Extrait ::
########

Journées européennes du patrimoine : c’est quoi la vie de château ?

Les journées européennes du patrimoine sont l'occasion de se pencher sur un patrimoine typique du terroir français : les châteaux. Ronflant ou fascinant ? Les goûts diffèrent. Mais en somme, que racontent ces grandes demeures et que disent-elles de la sensibilité de ses visiteurs ?

Avec les châteaux, c’est la force d’un art total et immersif qui attire le visiteur et lui raconte une histoire. Crédit photo : Yann Piriou Vaux-le-Vicomte.

########

[Données de localisation de mots et d'éléments]

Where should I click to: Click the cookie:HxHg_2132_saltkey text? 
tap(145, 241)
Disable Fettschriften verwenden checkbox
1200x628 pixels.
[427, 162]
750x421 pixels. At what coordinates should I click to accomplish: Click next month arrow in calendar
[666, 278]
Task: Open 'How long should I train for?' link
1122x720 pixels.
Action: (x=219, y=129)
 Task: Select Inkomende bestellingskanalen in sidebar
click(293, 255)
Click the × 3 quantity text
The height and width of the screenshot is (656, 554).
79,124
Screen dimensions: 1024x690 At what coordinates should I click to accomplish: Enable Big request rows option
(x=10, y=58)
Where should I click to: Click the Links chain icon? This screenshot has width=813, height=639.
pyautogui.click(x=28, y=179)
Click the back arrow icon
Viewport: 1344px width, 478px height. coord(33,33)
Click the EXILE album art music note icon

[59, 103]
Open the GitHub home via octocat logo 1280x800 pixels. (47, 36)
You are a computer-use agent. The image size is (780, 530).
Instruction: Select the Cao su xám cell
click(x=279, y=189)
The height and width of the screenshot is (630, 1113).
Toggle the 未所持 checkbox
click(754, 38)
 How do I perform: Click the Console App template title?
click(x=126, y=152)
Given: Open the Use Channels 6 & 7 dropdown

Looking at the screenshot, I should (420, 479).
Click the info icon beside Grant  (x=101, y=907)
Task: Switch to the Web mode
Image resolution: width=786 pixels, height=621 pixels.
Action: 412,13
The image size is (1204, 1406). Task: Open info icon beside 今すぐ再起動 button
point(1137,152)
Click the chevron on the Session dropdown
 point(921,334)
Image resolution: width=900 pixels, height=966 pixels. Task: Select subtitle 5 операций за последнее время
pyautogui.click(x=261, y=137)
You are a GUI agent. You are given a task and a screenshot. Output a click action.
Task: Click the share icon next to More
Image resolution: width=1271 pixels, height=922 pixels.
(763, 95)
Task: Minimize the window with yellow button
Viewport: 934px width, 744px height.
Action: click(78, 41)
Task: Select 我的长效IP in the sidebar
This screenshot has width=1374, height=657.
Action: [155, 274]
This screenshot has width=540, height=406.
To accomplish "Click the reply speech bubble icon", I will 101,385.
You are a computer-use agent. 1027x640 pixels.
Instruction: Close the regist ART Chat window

########

Consigne ::
Les affirmations suivantes concordent-elles avec l'extrait sur les châteaux ? Répondez par oui ou non à chacune, en citant les mots décisifs de l'extrait. (a) Les châteaux y sont présentés comme un patrimoine typique du terroir français. (b) Tous les visiteurs trouvent les châteaux fascinants. (c) L'attrait des châteaux tient à la force d'un art total et immersif.

Solution ::
(a) Oui : « un patrimoine typique du terroir français : les châteaux ».
(b) Non : « Les goûts diffèrent. »
(c) Oui : « c’est la force d’un art total et immersif qui attire le visiteur ».